Ora è  troppo tardi per avere paura

Attualità Società

Milano 31 Agosto – Solo ora fanno i conti con la propria coscienza riflessa su uno tsunami immigratorio spaventoso, ingestibile, travolgente. Finalmente vedono, sentono e parlano le scimmiette d’Europa sin qui cieche, sorde e mute rispetto a un problema che doveva riguardare solo quegli sfigati di italiani. S’è svegliata la Germania, prima ancora la Gran Bretagna e la Francia per le cariche sulla Manica, poi il resto del Vecchio Continente. Perfino Obama ha preso la parola. L’onda lunga della paura cresce oltre la routine dei migranti sepolti in mare così ben descritta dal nostro Luca Rocca dopo aver incrociato dati ufficiali e numeri nascosti. Aumenta d’intensità coi milioni di profughi che premono sui Balcani, via Grecia e Turchia. Amplifica il panico perché infetta terre sin qui immuni a transumanze. È la tangibilità di un cancro in metastasi. Non risparmia nessuno: si presenta senza bussare, calpesta confini e muri spinati, non chiede per favore, pretende, perché disperazione e fame non si saziano con le chiacchiere di Bruxelles. Ora che i flussi da Siria e Africa nera portano in dote milioni di disgraziati. Ora che l’opinione pubblica rabbrividisce per i 70 cadaveri nel tir in Austria (continuandosene a fregare dei cadaveri galleggianti che non fanno più notizia), anziché pensare a come arginare la diaspora, che si fa?

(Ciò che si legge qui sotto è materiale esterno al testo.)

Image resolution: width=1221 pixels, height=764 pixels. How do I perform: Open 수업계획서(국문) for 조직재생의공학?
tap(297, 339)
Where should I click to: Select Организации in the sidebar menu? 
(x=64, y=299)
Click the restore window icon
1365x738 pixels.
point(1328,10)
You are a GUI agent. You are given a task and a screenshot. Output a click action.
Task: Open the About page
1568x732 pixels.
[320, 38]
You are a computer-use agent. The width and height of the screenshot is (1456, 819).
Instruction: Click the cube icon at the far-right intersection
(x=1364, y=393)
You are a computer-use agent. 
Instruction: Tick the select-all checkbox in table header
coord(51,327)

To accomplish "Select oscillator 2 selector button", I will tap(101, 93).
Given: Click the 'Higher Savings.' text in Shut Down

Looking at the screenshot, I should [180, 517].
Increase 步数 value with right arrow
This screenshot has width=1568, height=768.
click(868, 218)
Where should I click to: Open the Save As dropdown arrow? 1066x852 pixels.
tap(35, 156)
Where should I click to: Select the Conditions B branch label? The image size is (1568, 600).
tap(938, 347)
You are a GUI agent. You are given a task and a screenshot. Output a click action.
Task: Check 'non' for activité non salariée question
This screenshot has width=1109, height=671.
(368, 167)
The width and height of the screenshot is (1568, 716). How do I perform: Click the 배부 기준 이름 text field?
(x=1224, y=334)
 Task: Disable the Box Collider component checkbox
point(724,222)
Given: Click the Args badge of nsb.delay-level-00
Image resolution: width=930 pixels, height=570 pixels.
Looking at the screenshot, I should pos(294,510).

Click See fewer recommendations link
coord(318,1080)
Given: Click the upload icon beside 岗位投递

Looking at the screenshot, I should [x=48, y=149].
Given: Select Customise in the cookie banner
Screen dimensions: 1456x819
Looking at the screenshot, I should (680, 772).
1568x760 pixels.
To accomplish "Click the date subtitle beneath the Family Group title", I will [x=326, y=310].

Ci si arrende all’evidenza, si spalancano le frontiere, si preferiscono gli spiantati d’importazione agli indigenti nostrani nell’elargizione dei pochi spiccioli rimasti in cassa. Un premier, e un governo, con più attributi avrebbero dovuto alzare la voce e battere i pugni ai primi segnali di pericolo. Mettersi di traverso al disinteresse smaccato della Ue. Puntare i piedi per ridisegnare il trattato di Dublino che obbliga gli Stati ad accogliere i profughi richiedenti asilo. E invece siamo stati zitti e buonisti. L’Europa avrà pure le sue colpe, ma quante ne abbiamo noi che davanti alla cancelliera di ferro e ai signori della Troika insistiamo a genufletterci baciando loro l’anello? Diceva a ragione il conte di Cavour: il primo bene di un popolo è la sua dignità.